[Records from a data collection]
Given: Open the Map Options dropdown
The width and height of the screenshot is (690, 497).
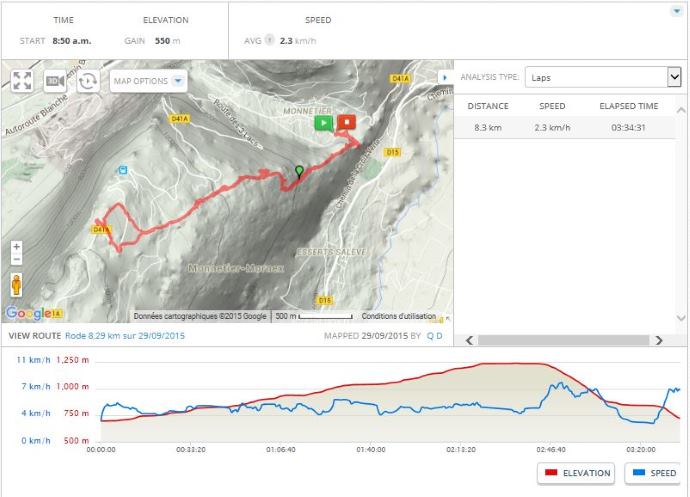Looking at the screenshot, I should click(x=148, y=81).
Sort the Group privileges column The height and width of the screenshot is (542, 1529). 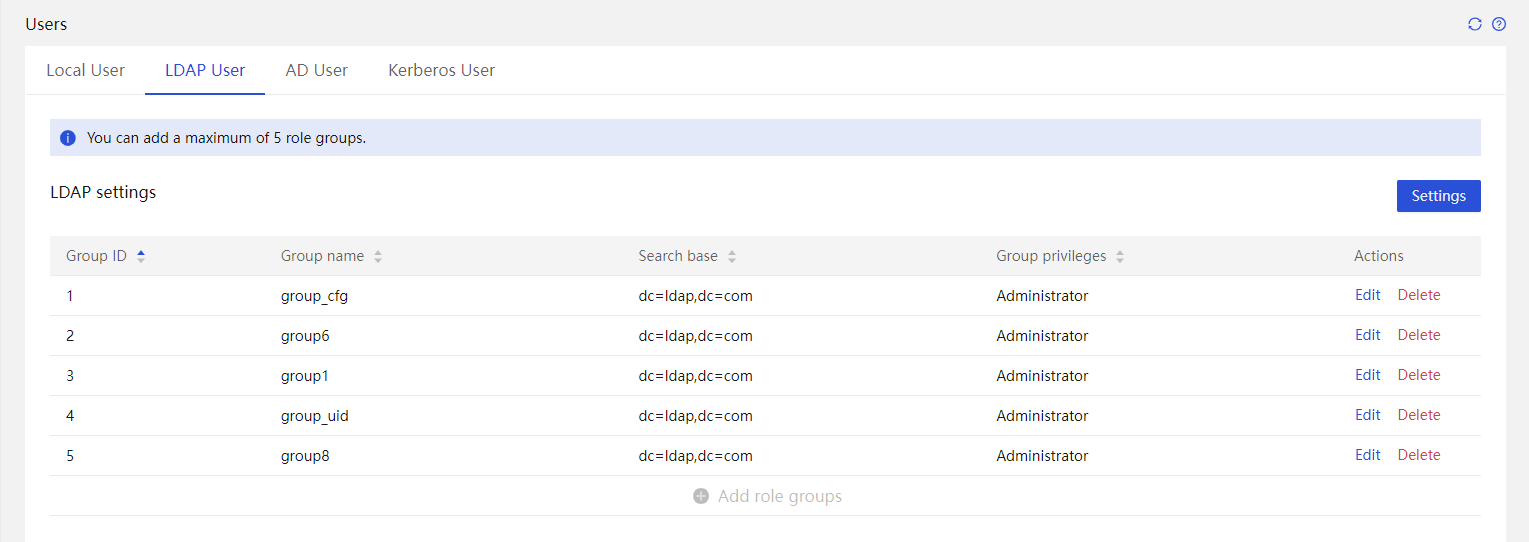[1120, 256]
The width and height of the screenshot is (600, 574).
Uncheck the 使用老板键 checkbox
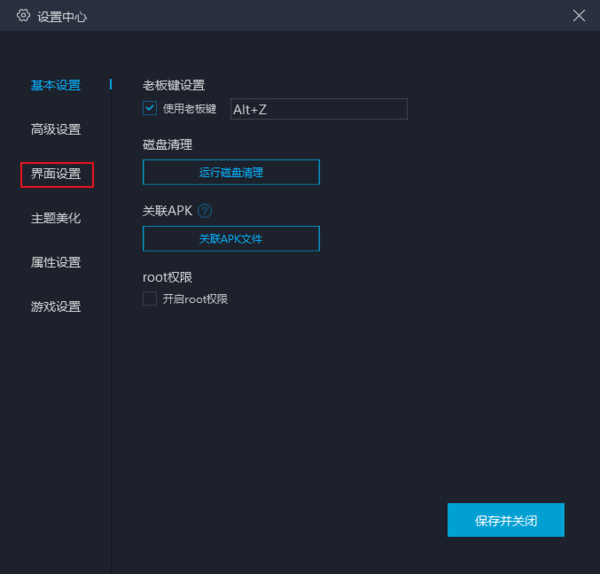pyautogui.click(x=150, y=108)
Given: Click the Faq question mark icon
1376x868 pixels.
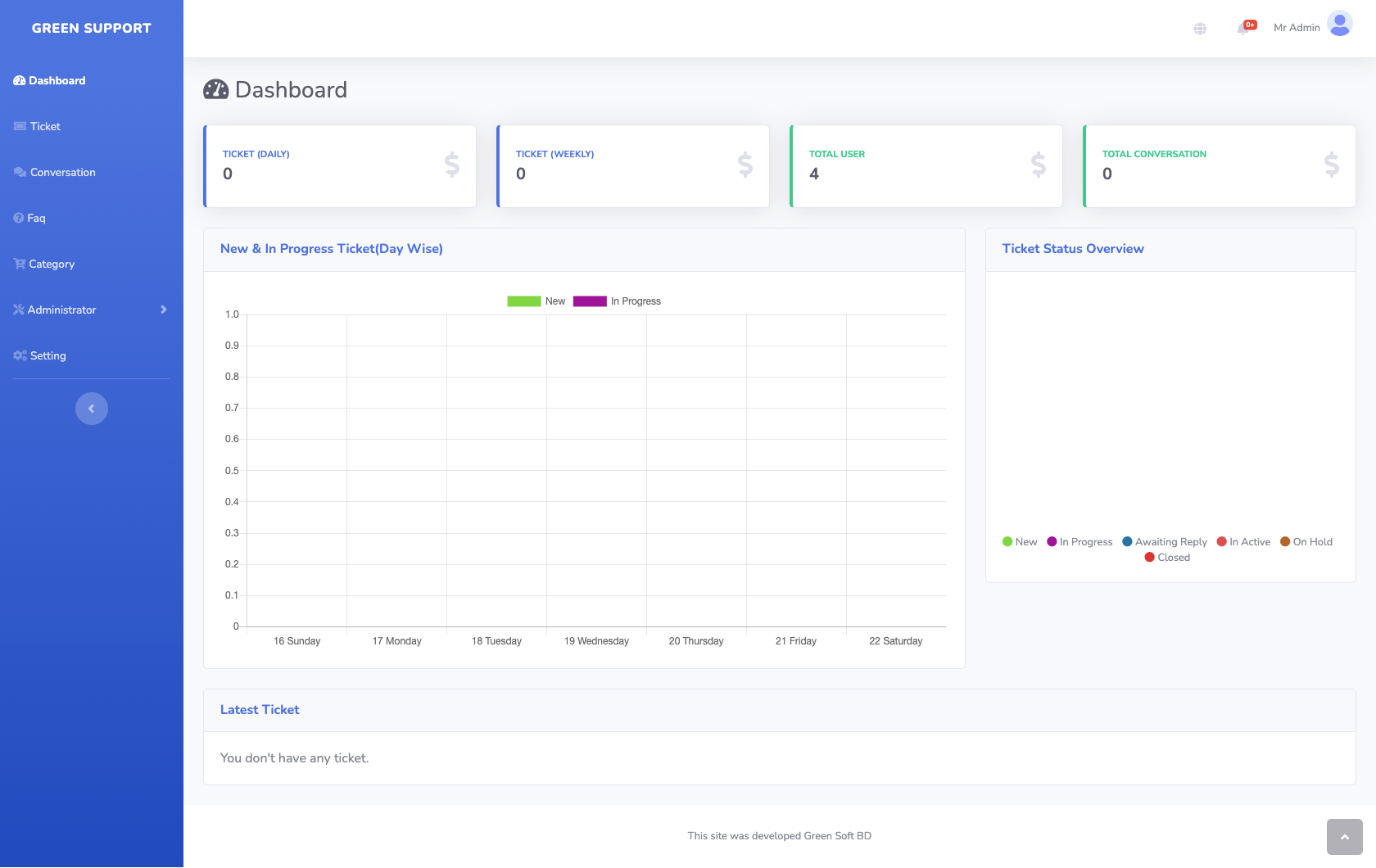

§ **Exercise prompt**
Working from the entries above, find every line in which the word "Given" occurs and copy it.

§ **Response to the exercise**
Given: Open the Map Options dropdown
Given: Click the Faq question mark icon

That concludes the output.